The Lebanese government and the International Monetary Fund on Wednesday finished the first phase of “talks aimed at reaching an agreement that would re-put the Lebanese economy on the correct track,” the Finance Ministry said.
“We are relieved over the atmosphere of these preliminary discussions and we expect the coming discussions to be as constructive,” Finance Minister Ghazi Wazni said in a statement issued by the Ministry.
Teams from the Finance Ministry and the central bank and representatives of the offices of President Michel Aoun and Prime Minister Hassan Diab took part in the video-conference talks, the Ministry added in a statement.
The global body for its part said it held remote meetings with Wazni and other officials.
They aim to reach “a comprehensive framework that can help Lebanon address the current challenging economic and social conditions and restore sustainability and growth,” a spokesperson said.
Under the rescue plan, the government will seek more than $10 billion in financial support on top of $11 billion in grants and loans already pledged by international donors in 2018.

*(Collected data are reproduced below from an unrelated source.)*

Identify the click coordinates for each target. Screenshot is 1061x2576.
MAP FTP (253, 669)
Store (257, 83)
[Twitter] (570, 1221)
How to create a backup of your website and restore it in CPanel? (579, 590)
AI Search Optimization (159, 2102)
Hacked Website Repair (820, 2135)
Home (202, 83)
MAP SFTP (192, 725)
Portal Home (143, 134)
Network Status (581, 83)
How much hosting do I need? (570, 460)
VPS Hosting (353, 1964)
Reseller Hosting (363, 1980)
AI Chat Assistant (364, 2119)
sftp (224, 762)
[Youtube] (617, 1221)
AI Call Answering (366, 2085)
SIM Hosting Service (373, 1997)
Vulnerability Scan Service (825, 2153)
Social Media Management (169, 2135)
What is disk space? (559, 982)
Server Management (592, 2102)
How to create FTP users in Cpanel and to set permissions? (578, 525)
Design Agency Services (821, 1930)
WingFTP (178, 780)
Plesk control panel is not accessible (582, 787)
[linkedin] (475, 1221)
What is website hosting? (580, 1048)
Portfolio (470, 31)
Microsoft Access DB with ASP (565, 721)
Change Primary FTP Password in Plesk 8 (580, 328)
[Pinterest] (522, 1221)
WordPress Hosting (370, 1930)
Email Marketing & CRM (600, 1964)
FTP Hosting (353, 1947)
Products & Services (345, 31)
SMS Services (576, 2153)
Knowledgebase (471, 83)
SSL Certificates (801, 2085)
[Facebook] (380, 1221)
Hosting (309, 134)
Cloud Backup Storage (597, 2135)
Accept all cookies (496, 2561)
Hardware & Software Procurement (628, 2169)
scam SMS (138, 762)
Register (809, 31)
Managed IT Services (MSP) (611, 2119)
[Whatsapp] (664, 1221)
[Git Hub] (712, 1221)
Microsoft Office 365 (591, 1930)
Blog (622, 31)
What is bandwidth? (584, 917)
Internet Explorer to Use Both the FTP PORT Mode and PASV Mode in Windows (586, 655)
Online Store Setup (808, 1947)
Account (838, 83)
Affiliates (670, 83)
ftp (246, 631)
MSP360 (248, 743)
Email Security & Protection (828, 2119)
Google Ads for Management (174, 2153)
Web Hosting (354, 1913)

Last week, Wazni said Lebanon would be seeking between $9 billion and $10 billion from the IMF.
President Michel Aoun has said financial aid from the IMF is “mandatory” for an economic recovery.
The country’s local currency has plummeted in value on the black market in recent weeks, and some 45 percent of the population now live in poverty.
The rescue plan aims to reduce the deficit, restructure a colossal debt, and reorganize an oversized banking sector.
Lebanon is one of the most indebted countries worldwide with a debt equivalent to 170 percent of its gross domestic product. It defaulted on a repayment for the first time ever in March.
The country is also in the grips of a severe liquidity crunch, with depositors unable to make transfers abroad or withdraw dollars.